Safety and efficacy of adalimumab 40 mg every 3 weeks in pediatric-onset Crohn's disease.

Abstract

Objectives: Dose de-escalation of biologic therapies such as adalimumab (ADA) has the potential to reduce healthcare costs and mitigate adverse events. However, evidence supporting this approach in pediatric populations is limited, with existing studies primarily focused on adult cohorts. This study aimed to evaluate the safety and efficacy of ADA dose de-escalation in children diagnosed with Crohn's disease (CD).
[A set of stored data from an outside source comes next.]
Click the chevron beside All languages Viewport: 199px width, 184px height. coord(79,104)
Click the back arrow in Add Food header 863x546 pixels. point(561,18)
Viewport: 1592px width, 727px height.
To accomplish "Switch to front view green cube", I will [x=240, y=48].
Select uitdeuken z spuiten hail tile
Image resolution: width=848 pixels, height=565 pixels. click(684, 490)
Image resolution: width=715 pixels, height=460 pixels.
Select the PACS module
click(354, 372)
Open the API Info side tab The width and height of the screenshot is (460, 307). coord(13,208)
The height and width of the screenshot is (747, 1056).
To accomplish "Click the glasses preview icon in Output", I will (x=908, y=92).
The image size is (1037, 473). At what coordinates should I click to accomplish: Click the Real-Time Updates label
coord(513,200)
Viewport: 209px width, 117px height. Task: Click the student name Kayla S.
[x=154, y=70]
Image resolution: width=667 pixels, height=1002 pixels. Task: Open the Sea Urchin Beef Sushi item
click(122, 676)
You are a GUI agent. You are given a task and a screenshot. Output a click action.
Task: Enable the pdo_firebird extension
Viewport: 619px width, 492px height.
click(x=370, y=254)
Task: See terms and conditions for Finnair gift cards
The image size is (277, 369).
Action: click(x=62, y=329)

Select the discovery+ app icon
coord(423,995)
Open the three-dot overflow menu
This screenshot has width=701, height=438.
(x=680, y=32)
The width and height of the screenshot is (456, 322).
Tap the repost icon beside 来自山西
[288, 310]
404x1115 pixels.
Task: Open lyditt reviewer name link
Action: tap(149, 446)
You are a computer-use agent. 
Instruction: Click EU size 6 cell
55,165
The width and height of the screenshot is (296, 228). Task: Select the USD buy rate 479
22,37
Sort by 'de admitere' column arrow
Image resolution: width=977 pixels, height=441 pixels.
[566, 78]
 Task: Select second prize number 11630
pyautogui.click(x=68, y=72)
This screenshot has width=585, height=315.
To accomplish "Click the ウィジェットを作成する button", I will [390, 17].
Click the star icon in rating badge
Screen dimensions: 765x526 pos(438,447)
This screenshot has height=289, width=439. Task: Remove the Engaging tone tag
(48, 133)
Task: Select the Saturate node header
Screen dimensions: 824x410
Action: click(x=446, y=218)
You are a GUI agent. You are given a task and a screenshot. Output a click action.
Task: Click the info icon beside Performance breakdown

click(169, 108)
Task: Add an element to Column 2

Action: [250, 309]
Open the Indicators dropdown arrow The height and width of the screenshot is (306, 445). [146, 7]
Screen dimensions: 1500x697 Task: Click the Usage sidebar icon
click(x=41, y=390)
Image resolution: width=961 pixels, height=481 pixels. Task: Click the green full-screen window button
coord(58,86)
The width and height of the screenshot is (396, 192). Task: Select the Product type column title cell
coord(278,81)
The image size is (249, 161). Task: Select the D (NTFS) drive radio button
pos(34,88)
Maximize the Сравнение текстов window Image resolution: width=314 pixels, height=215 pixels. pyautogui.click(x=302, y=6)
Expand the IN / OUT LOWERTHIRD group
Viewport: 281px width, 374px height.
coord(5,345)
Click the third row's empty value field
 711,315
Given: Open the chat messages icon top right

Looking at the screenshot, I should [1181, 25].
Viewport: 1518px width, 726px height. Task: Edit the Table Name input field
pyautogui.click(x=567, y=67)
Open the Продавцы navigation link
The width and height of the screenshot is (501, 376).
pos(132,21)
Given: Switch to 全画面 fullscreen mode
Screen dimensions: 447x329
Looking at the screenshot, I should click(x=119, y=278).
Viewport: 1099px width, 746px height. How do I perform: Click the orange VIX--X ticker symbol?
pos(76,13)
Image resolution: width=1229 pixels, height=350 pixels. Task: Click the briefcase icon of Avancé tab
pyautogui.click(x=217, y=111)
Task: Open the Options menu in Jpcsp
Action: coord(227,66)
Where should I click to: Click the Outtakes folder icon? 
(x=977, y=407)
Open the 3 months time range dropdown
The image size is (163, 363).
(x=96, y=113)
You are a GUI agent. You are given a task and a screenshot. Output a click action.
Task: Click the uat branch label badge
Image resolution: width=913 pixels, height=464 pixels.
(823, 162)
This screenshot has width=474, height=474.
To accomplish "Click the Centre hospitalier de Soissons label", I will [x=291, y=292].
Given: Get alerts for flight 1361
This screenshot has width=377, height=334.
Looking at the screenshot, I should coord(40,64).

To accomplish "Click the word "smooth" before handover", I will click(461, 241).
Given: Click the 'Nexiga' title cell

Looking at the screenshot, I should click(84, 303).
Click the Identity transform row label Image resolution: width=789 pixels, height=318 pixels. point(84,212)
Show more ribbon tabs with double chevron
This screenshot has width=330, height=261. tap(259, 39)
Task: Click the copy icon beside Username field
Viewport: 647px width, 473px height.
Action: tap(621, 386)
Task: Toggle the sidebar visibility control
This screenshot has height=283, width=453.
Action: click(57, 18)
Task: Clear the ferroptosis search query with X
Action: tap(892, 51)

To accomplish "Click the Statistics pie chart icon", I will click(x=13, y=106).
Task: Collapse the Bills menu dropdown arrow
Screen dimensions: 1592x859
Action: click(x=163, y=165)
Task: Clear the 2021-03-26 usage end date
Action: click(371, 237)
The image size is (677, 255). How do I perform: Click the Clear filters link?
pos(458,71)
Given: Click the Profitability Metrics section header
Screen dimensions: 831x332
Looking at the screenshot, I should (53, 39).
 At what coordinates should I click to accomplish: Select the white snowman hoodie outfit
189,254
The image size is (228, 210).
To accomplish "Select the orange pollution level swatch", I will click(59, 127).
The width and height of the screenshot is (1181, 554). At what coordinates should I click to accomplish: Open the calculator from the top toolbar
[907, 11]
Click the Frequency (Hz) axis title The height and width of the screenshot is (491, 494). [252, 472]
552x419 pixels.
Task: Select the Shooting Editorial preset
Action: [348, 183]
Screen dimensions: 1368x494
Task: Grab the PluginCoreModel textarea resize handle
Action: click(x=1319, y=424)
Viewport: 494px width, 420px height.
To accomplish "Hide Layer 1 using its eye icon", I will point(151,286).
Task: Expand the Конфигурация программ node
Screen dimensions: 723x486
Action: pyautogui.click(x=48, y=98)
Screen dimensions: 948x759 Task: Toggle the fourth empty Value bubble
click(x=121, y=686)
Methods: We conducted a retrospective cohort study involving pediatric CD patients from two inflammatory bowel disease units in Israel. All patients were in stable steroid-free clinical and biochemical remission for at least 12 months on a standard ADA regimen of 40 mg every 2 weeks. Following this period, ADA was de-escalated to 40 mg every 3 weeks. Clinical, biochemical, endoscopic, and imaging outcomes were assessed, including rates of disease exacerbation, re-escalation, or discontinuation of ADA therapy.

Results: Fourteen pediatric CD patients were included, with a median follow-up duration of 12.5 months post de-escalation (range 7-20 months). During follow-up, two patients (14%) experienced disease exacerbation, three patients (21%) required reescalation to ADA 40 mg every 2 weeks, including one patient (7%) who required subsequent escalation to 40 mg weekly. One patient (7%) discontinued ADA therapy due to sustained deep remission. Notably, no patients were hospitalized, developed new-onset abscesses or fistulas, required steroid therapy, or switched to alternative therapies.

Conclusions: ADA dose de-escalation to 40 mg every 3 weeks appears to be a safe and effective strategy for pediatric CD patients in sustained clinical and biochemical remission. Larger, randomized prospective trials are warranted to further validate these findings and to identify potential predictors of successful dose de-escalation.